• To do
Rewrite the portion of the health plan survey text that begins at the words "Focusing on driving" and stops after "health, Veronneau said.", changing "hospitals and doctors" to "medical providers" wherever it occurs.

Excerpted text START

Results of the survey, conducted in 2009 by PricewaterhouseCoopers, were released Jan. 19. The survey is available at the company's Web site (link).

Overall satisfaction with health plans among large employers (those with an average of 11,000 employees) dropped from 64% in 2008 to 59% in 2009. Satisfaction among smaller employers (200 or fewer workers) held steady at about seven percentage points lower than large companies.

Most of the large employers surveyed were self-insured, so they use insurance companies for administrative services only, rather than paying the insurers to take on financial risk.

Among smaller employers, the pool was mixed between self-insured and fully insured companies, said Paul Veronneau, partner and payer practice leader at PricewaterhouseCoopers Health Industries.

After "claims accuracy and timeliness," all employers ranked "provider discounts" and "administrative fees" as the most important things their insurance companies offer. Taken together, those represent the cost of doing business with an insurer.

But the consultants who analyzed the results advised payers to look beyond those two aspects when trying to keep and win business.

Focusing on driving down reimbursement rates will get an insurer only so far, Veronneau said.

"What the insurers pay for a procedure is one factor of the cost, but how many get performed is the other," he said. "In a service industry, you can only get so cheap, and everybody recognizes that the providers are most important part of the value chain. You don't really win in cutting below a certain threshold."

Rather than trying to negotiate down what they pay hospitals and doctors, smart insurers are working to eliminate waste and fraud, and finding ways to help employers keep workers healthy and encourage physicians to manage patients' health, Veronneau said.

Excerpted text END
Supplied data START

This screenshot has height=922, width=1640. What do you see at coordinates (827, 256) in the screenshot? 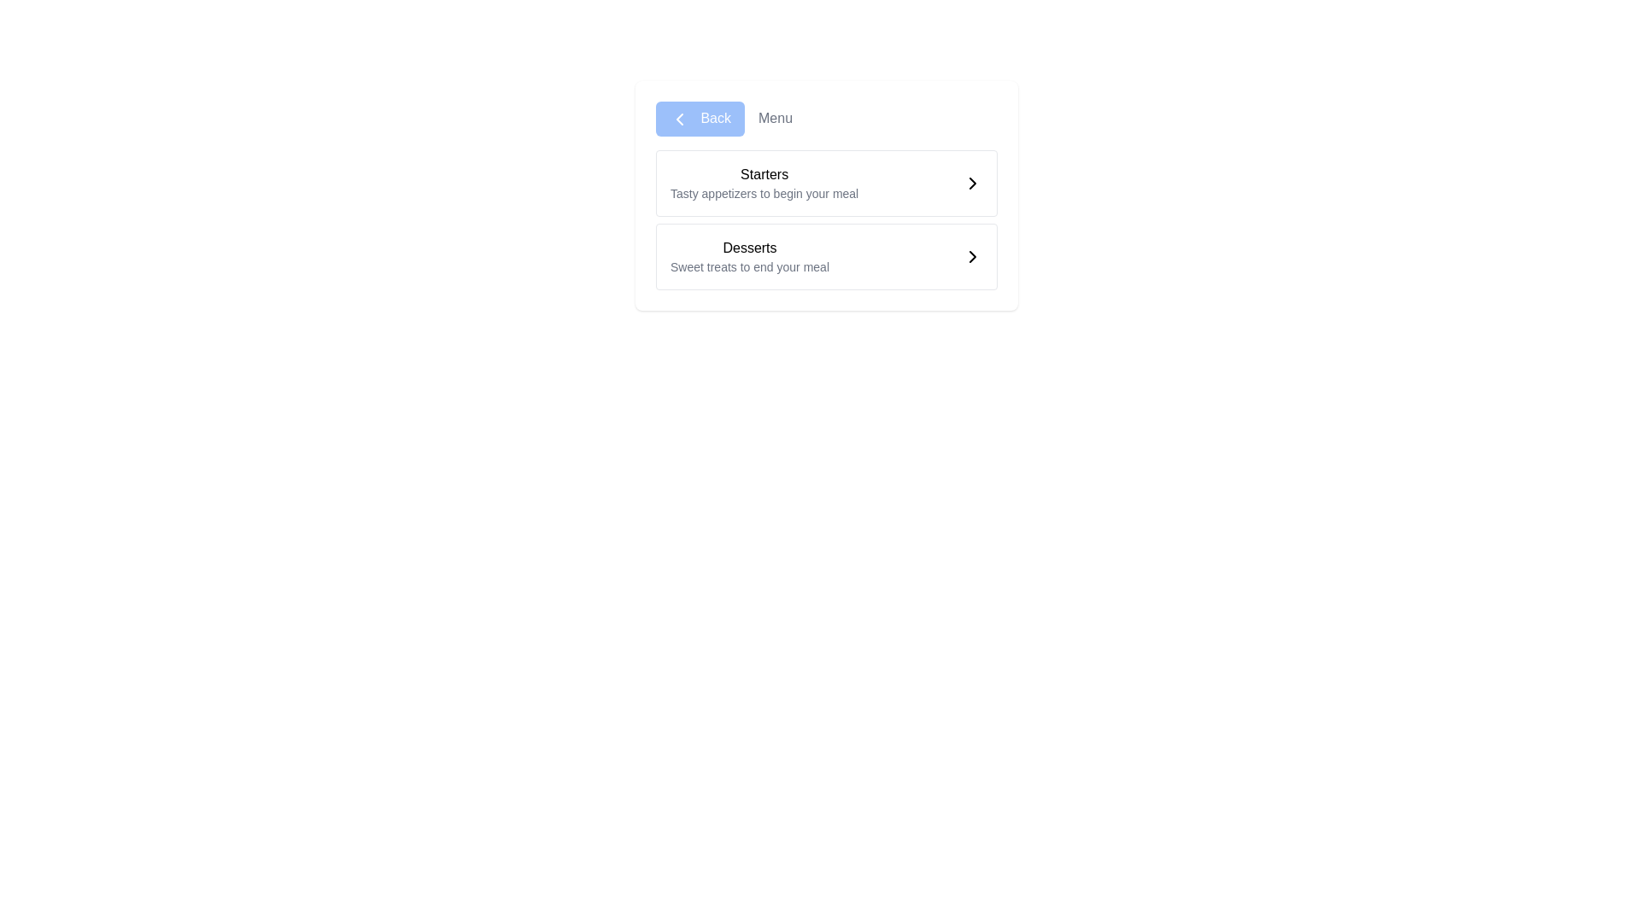
I see `the 'Desserts' navigation link, which is styled with bold text and an arrow icon` at bounding box center [827, 256].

Supplied data END

• Exercise response
Focusing on driving down reimbursement rates will get an insurer only so far, Veronneau said.

"What the insurers pay for a procedure is one factor of the cost, but how many get performed is the other," he said. "In a service industry, you can only get so cheap, and everybody recognizes that the providers are most important part of the value chain. You don't really win in cutting below a certain threshold."

Rather than trying to negotiate down what they pay medical providers, smart insurers are working to eliminate waste and fraud, and finding ways to help employers keep workers healthy and encourage physicians to manage patients' health, Veronneau said.